視覚障害者が抱える大きな問題のひとつに「移動」がある。
ガイドヘルパー(同行援護)サービスや歩行訓練といった支援策は存在するものの、ガイドは利用に制限があったり、外出先が増えるたびに訓練を受けるわけにはいかない。結局、家族や知人に依頼して同行してもらうことになる。
これは万人が持ちうる「移動の自由」とはかけ離れた状態ではないだろうか。
いつでも好きな場所に人りで行ける。
そんな当たり前のことが、目が不自由というだけで制限されるのは悲しいことだ。
だがスマートフォンに代表される電子機器や通信環境の進化により、位置情報をもとに視覚障害者をナビゲートする技術が普及し、その状況は少しずつ改善されつつある。
スマートフォンの位置情報サービスを活用したナビゲーションとしては、ナビアプリを用いて音声や振動で歩行ルートを案内する方式が主流だが、どうしても手が塞がったり、イヤホンを用いなければならず、使用する機器や状況によっては安全面での懸念がある。
そこでスマートフォンと無線接続し、振動などの触覚で安全な誘導を目指す技術が続々と登場している。
例えば方向を振動で伝える「スマート白杖」やスマートブレスレット、ヘルメットやベルト、さらには衣服が振動するものまで、ありとあらゆるウェアラブルデバイスが開発され、すでにいくつかのデバイスは製品としてリリースされている。
その中でも、実感として比較的実用的かな、と思っているデバイスが「足まわり」、つまりスマートフットウェアだ。
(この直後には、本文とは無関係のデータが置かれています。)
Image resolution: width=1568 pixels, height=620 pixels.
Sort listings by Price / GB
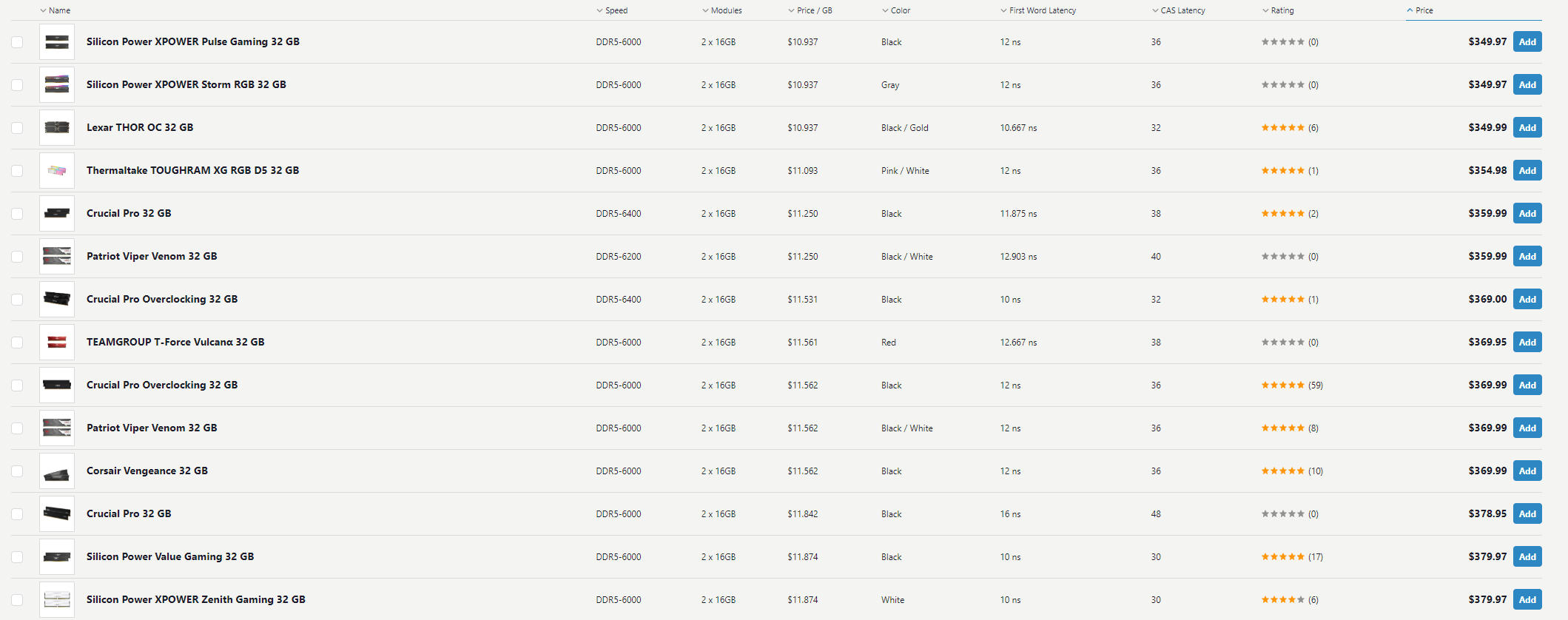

「LeChal」は、インドのスタートアップDucere Technologies社が開発したスマートシューズ。好みの靴でも使えるよう、インソールタイプの製品もラインナップされている。
日本でも、国内Amazonで輸入品が購入可能のようだ。
LeChalは振動モーターと各種センサー、通信モジュール、バッテリーなどを内蔵し、BluetoothでペアリングしたスマートフォンとGoogleマップなどの連携アプリを用いて、ユーザーをターン・バイ・ターンでナビゲーションする。交差点などに近づくと目的地の方向を左右の靴が振動して案内してくれる仕組みだ。振動のパターンや強さは好みのものにカスタマイズできるという。
他のデバイスと異なり、靴は自分の歩く方向を常に向いているため、歩行ナビにもっとも向いている。もちろんハンズフリーというのも重要なポイントだ。
視覚障害者にとって、足元は白杖と並びとても重要な情報源。横断歩道や階段の手前にある警告ブロックを確認したり、段差や路面の材質・状況などを感じながら歩行する。歩行中は、白杖と足裏の感覚にかなりの神経を集中させている。そう考えると、ナビゲーションをスマート靴に担当させるのは情報を集中させるという意味でも理にかなっていると言えるのかもしれない。スマホなど手に持つデバイスだと、振動や音声に気をとられ足元の安全確認がおろそかにもなりかねない。
ただなれるまでは足裏の感覚に変化があるため、注意が必要になるかも……。
また測位はスマホの精度に左右されるため、環境によっては数メートル単位で誤差が発生したり、屋内では使えないなどの制限が考えられる。
試してはみたいのだが、貧困ライターには高価なので……。
ちなみにLeChalにはフィットネストラッカー機能も搭載されており、AppleやGoogleのフィットネスアプリと連携して移動距離や歩数なども管理可能らしい。
近年ではウェアラブル市場の盛り上がりに乗り、スマートフットウェアにも注目が集まっているが、多くはフィットネストラッカー用とのもので、ナビゲーション機構を備えたものは見かけない。
だが視覚障害者以外でもスマホのナビは一般的に利用されているし、歩きスマホが問題視されている昨今、むしろ一般向けのデバイスのようにも思えるのだがどうだろうか。
それこそ音声で目的地を伝えたら、あとはくつに案内してもらうことも簡単に実現できるはず。
たしかにLeChalの開発のきっかけは視覚障害者のサポートなのだが、その結果生まれた製品が番人にも便利であることが照明されれば、マーケットが広がり価格も下がるだろう。「障害者向け」というフィルターを外せば、そこに大きな何かが待っているかも?
新しい製品やサービスのヒントは、このようなところにも隠されていると思うのだが……。